掲載文の「山本 思考の誘導がすごく上手で」で始まる段落を、主な内容を残したまま、より短い文章に書き直す。

掲載文
----

自分たちが好きだと思うものを届けたい(山本)
──ミステリー作品としての「怪盗クイーン」の面白さについてもお話しいただけますか?
山本 思考の誘導がすごく上手で。怪しいぞと思う不自然な瞬間がところどころにあって、考えるフックにはなるんですけど、それを追いすぎるとまんまとだまされる(笑)。原作の叙述トリックがアニメーションでうまく機能しているので、そういえばそうだった!とあとから気付かされるはずです。
はやみね 大変ありがたいですが……自分は一応ミステリーを書く人間を名乗っているんですけど、この作品はトリックがちょっと弱かったというか。ツッコミどころが多かったなあと映画を観て反省しました。
──はやみねさんは、どのように物語を作られるのでしょうか? 先にトリックを考えてから逆算するのか、それとも「こういう事件を起こしたい」と構想を練ったうえでトリックを考えるんですか?

----

元の情報
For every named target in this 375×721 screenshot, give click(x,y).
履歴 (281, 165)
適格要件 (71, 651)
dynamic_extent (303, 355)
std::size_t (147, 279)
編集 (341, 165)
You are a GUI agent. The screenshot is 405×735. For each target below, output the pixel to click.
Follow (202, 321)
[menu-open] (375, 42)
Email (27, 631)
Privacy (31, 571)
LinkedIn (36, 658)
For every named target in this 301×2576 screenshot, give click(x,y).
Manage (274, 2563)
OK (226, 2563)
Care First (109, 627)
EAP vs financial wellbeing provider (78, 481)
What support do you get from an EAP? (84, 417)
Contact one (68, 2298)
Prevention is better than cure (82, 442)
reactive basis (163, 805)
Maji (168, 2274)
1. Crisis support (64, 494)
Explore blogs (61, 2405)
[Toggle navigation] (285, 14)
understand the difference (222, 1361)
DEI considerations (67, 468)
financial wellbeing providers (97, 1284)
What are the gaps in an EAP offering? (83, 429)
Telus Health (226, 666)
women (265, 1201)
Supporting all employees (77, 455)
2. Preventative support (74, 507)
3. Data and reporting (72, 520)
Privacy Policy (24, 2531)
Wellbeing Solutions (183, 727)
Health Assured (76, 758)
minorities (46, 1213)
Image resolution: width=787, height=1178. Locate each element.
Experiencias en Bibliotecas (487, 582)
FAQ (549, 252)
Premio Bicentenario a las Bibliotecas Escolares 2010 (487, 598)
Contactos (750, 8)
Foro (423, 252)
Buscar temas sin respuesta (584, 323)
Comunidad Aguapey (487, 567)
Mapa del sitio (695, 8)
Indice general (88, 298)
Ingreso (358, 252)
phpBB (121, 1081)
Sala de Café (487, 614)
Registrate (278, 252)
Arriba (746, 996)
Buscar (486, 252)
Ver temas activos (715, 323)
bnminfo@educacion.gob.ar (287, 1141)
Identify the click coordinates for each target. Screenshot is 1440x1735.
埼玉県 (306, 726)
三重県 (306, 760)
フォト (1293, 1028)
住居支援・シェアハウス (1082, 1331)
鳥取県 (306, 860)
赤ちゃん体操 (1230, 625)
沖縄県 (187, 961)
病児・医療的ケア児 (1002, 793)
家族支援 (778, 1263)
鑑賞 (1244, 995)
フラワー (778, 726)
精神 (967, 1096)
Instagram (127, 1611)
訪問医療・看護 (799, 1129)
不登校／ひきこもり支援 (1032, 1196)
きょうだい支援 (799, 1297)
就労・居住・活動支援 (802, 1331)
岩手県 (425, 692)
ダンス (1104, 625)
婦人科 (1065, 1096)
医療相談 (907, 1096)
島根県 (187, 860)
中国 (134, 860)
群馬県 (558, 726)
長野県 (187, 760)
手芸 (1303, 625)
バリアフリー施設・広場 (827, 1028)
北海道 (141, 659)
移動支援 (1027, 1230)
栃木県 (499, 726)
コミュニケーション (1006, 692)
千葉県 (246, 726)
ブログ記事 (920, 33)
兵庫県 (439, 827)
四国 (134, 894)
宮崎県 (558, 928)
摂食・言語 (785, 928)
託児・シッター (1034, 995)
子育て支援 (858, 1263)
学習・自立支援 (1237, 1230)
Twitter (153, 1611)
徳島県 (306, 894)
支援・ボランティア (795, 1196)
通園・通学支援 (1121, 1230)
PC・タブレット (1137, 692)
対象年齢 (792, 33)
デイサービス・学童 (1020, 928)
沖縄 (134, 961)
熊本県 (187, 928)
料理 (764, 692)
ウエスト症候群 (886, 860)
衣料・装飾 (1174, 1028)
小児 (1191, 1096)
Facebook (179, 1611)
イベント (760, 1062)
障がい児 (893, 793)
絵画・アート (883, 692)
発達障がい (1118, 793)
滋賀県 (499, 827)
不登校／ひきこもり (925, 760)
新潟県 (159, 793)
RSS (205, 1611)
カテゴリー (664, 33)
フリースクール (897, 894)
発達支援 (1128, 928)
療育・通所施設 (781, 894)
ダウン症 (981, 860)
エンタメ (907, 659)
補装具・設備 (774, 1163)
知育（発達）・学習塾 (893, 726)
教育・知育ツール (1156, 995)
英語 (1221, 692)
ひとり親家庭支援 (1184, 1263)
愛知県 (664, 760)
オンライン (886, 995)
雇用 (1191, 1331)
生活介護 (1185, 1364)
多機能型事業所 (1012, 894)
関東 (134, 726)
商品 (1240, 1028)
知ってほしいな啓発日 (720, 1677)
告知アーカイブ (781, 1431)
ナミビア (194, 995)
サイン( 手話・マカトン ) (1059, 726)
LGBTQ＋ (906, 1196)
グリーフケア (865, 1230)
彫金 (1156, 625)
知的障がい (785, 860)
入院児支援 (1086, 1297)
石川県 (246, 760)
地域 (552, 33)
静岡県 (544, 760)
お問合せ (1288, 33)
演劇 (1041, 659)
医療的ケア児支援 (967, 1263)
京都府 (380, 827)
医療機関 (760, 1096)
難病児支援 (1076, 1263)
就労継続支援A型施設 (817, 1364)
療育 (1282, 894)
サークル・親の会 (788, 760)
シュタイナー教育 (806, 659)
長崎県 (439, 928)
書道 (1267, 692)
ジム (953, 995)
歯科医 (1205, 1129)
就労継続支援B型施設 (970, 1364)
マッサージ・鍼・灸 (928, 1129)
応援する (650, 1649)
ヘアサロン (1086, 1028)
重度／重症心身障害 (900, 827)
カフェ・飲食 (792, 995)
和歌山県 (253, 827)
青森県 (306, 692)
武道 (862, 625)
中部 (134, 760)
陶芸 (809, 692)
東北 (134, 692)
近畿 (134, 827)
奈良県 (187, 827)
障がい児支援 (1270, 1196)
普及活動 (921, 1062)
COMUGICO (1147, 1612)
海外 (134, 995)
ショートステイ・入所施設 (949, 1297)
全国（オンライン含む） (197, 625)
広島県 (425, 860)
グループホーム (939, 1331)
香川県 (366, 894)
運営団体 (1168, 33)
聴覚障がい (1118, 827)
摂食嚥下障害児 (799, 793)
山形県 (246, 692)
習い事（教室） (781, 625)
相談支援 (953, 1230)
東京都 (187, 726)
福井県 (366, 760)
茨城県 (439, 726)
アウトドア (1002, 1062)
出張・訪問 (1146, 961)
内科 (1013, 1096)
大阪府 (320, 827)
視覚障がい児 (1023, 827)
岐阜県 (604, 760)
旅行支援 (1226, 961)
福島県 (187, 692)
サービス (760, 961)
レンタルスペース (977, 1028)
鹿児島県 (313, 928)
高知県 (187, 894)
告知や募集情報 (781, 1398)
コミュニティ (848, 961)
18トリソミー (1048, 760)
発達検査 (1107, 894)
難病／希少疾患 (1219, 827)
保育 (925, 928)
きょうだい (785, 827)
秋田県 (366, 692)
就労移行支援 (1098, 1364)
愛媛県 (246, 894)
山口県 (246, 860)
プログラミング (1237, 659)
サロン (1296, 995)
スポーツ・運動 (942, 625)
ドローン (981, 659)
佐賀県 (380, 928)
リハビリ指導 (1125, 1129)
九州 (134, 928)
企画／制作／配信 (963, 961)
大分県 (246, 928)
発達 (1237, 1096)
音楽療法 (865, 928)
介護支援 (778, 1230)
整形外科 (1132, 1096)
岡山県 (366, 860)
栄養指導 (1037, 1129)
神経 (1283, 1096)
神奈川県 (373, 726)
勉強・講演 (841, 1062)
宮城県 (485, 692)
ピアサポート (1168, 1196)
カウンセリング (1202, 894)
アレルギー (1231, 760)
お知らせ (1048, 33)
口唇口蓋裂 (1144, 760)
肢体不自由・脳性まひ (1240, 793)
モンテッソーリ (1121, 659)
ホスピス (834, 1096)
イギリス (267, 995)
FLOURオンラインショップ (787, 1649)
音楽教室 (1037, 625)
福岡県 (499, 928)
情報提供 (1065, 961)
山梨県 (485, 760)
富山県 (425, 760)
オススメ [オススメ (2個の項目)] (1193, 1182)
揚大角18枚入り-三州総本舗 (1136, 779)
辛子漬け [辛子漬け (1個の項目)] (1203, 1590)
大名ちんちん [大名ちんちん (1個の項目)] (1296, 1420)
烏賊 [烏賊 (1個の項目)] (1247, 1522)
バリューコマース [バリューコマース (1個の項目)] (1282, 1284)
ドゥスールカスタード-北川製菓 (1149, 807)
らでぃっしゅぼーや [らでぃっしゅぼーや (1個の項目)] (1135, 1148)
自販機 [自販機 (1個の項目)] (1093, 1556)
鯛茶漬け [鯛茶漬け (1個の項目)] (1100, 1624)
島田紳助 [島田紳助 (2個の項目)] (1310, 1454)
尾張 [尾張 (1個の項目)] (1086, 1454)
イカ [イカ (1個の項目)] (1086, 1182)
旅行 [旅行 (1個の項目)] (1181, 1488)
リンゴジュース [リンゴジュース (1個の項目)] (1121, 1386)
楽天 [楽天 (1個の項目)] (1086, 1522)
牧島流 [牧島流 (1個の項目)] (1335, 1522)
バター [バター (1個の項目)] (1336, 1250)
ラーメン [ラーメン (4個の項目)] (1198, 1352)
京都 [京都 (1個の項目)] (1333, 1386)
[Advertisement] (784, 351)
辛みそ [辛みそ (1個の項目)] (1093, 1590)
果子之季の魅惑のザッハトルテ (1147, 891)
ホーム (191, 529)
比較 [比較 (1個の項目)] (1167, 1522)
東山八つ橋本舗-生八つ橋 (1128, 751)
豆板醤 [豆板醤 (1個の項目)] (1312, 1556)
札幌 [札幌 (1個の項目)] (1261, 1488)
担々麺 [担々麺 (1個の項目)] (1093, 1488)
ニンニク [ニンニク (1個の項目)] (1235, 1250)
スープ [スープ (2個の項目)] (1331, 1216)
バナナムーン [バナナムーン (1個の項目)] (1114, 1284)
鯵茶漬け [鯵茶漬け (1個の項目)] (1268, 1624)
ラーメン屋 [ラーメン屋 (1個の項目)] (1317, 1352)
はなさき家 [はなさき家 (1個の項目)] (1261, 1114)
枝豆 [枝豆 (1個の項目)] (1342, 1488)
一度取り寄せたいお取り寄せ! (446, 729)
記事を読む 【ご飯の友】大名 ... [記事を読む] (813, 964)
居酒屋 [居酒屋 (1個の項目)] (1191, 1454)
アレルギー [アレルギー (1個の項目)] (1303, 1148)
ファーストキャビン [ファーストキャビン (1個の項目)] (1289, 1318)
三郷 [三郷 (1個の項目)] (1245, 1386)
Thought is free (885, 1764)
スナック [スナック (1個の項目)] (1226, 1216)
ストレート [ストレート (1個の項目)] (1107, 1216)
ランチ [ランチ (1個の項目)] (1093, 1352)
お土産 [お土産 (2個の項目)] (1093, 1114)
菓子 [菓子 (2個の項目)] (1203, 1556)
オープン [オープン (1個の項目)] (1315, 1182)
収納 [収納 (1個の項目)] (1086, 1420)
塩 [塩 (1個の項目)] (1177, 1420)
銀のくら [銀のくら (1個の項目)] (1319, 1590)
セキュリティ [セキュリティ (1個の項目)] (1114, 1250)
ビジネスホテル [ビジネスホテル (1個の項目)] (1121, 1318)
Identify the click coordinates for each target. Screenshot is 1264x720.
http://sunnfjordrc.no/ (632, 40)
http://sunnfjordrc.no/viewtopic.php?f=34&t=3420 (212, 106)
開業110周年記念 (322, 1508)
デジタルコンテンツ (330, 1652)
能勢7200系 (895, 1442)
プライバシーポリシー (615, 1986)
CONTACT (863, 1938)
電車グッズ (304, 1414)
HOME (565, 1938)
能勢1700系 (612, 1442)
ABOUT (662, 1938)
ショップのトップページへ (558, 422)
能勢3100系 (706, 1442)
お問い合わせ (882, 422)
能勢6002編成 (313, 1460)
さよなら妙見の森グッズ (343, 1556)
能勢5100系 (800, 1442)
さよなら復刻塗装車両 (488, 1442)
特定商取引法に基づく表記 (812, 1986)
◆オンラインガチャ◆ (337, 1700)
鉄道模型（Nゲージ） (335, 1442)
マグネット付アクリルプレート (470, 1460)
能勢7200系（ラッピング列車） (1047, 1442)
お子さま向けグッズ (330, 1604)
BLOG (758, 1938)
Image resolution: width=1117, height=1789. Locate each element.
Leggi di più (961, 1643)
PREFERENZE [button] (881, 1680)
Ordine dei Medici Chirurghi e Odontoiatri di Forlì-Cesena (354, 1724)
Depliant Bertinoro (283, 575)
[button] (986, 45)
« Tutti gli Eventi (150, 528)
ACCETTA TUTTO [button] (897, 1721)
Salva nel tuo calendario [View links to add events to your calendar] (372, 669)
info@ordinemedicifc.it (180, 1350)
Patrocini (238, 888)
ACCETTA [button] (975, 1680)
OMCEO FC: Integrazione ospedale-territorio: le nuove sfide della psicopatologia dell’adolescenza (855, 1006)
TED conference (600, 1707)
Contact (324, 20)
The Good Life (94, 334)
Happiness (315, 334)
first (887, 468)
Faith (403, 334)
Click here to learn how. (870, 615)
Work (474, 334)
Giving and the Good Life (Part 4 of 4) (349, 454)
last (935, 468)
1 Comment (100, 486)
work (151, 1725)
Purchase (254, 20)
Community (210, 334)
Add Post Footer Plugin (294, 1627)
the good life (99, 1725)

----

完成した課題
山本は「怪盗クイーン」について、思考の誘導がとても上手だと述べている。不自然な瞬間がところどころにあって考えるきっかけになるが、それを追いすぎるとだまされる。原作の叙述トリックがアニメーションでもうまく機能しているので、観る人はあとから気付かされるはずだという。